- Born: Jake James George Hall 20 August 1990 Tower Hamlets, London, England
- Died: 6 May 2026 (aged 35) Santa Margalida, Mallorca, Spain
- Occupations: Television personality; model; entrepreneur;
- Television: The Only Way Is Essex
- Children: 1

= Jake Hall (TV personality) =

English television personality and businessman (1990–2026)

Jake James George Hall (20 August 1990 – 6 May 2026) was an English television personality, model and businessman, known for appearing as a cast member on the ITV reality series The Only Way Is Essex between 2015 and 2016. He also created and owned the menswear fashion brands Prévu Studio and By Jake Hall, as well as being a member of a band named Yours.

==Life and career==
Jake James George Hall was born on 20 August 1990 in the London Borough of Tower Hamlets, England. He had previously worked as a model. In 2015, Hall joined the cast of the ITV reality series The Only Way Is Essex. He made his first appearance during the show's fourteenth series. In May 2016, Hall was stabbed whilst in a nightclub in Marbella.
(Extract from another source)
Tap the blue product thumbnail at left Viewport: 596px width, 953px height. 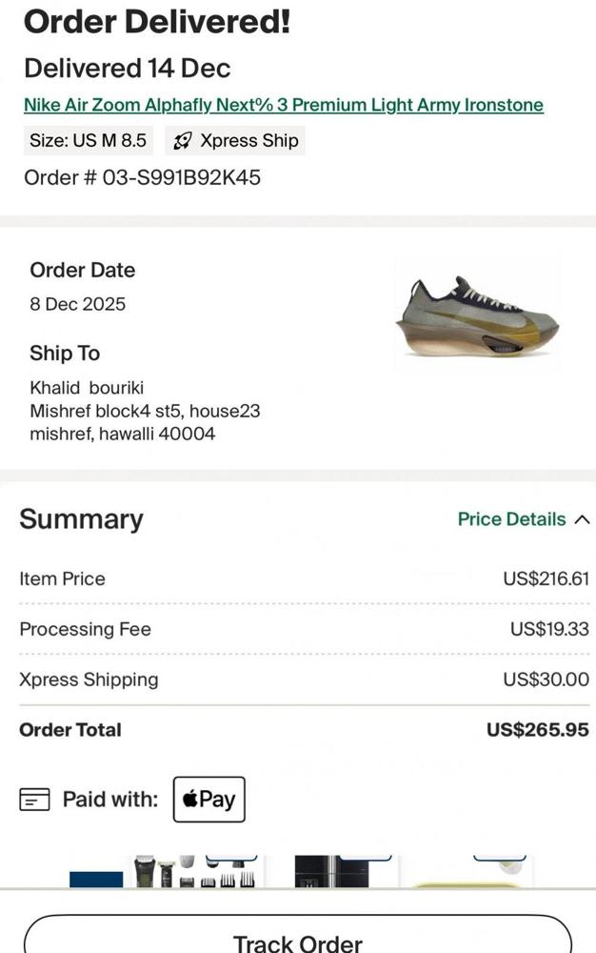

He departed the series following the seventeenth series in 2016. Following his departure from the show, he created his own menswear fashion label Prévu Studio and appeared in a behind the scenes series of the brand. He created a further brand By Jake Hall. In 2023, he became a member of the band Yours and they released a single, "What's Mine is Yours", the following year. Hall had a daughter, born in 2017, from a previous relationship with Misse Beqiri, who appeared on the ITV reality series The Real Housewives of Cheshire.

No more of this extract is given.